Только важная проявилась подробность. В историческом смысле сопротивление «бесполезно», ибо на другой стороне не просто ОМОН, хрен бы с ним, а бурая хтонь того же самого моего народа, которая уже пролилась, как аннушкино масло. Стихия, короче, не ведающая стоп-крана. Победить ее невозможно, но «польза» в бодании есть, даже и без кавычек польза: сохранить себя, ритм походки, взгляд, поворот головы. Не для упоения собственной тра-та-та, не для ля-ля-ля в эмигрантском мемуаре, а для дальнейшей возможности общения с себе подобными.

Любую черту

Как Зиглинда Эргер порвала с церковью? Во время голода пришел сборщик церковного налога, увидал на столе булочку. Сделал замечание: «На белый хлеб у вас деньги есть, а для Бога нет». Зиглинда с матерью выставили морализатора за дверь и написали заявление о выходе из церкви. В Бога при этом, понятно, верить не перестали.

Хорошую рифму бросили в почтовый ящик. В «Севере Москвы» заметка о вопиющем случае. «Люди, зависимые от наркотиков и алкоголя, легко переступают любую черту. Злоупотребляющий алкоголем 30-летний безработный не нашел лучшего средства добыть на новую бутылку, чем украсть в одном из магазинов церковную кружку для пожертвований. Решается вопрос о возбуждении уголовного дела».

Посадят, думаю. Кощунство плюс кража. Есть же план, показатели эффективности, и того, кому нечем возразить, рациональнее закрыть, конечно, хотя бы на годик.

Всюду жизнь

— Ну, надо сказать, это было прекрасное время там.

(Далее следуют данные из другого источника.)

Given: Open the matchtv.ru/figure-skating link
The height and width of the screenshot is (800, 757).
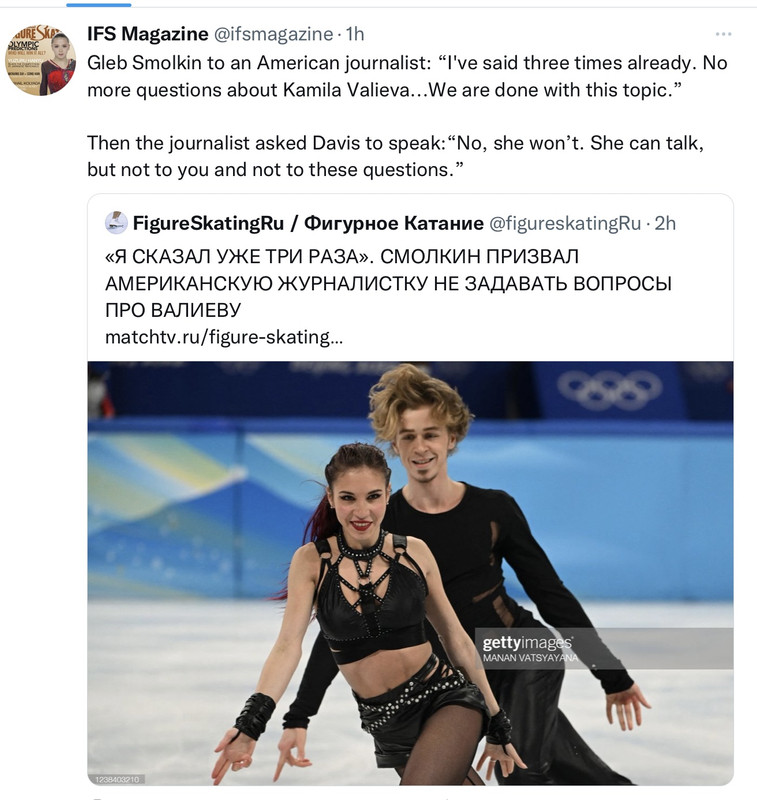Looking at the screenshot, I should 224,337.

Это Вернер Паульзен о ГУЛАГе, в котором ему довелось потусоваться в середине сороковых. Интервьюер переспрашивает, насколько прекрасно. Выясняется, что не то что прям рай, но много плюсов. Сначала было по двое, по трое на койке, но многие поумирали, и у каждого образовалось персональное ложе. Пленным давали немного мыла, а русским не давали. При этом среди русских оказалось немало хороших людей, что оказалось для Вернера приятным сюрпризом. В кашу иногда клали растительное масло. Жить можно, короче.

Постскриптум

В предисловии к «Вопросам» сообщено, что благодаря разборкам немцев со своими преступлениями они стали «более сильными и уверенными в себе». Это не в восьмидесятые он написал, а сейчас, готовя русское издание. Про страну, в которой все больше зон, где совсем не говорят по-немецки, в школах которой пассионарные турецкие дети (чьи родители не хотят работать, потому что им платят неплохие пособия) примучивают поросль титульной нации, где гнобят как нацистов тех, кто осмеливается обращать на это внимание. Сложно представить себе более зримое доказательство того, что история ничему не учит. Даже профессиональных историков. Даже устная.

Досье

Лутц Нитхаммер (1939, Штутгарт), немецкий историк, один из пионеров так называемой «устной истории». Изучал историю, теологию и социальные науки в Гейдельберге, Бонне, Кёльне и Мюнхене. Основатель института культурологии в Эссене (1993). Работал в научных учреждениях Оксфорда, Йены, Парижа, Берлина, Базеля, Флоренции, Вены. Иностранный почетный член Американской академии искусств и наук, член ученого совета Института диаспоры и геноцида Рурского университета в Бохуме, попечительского совета мемориала «Бухенвальд».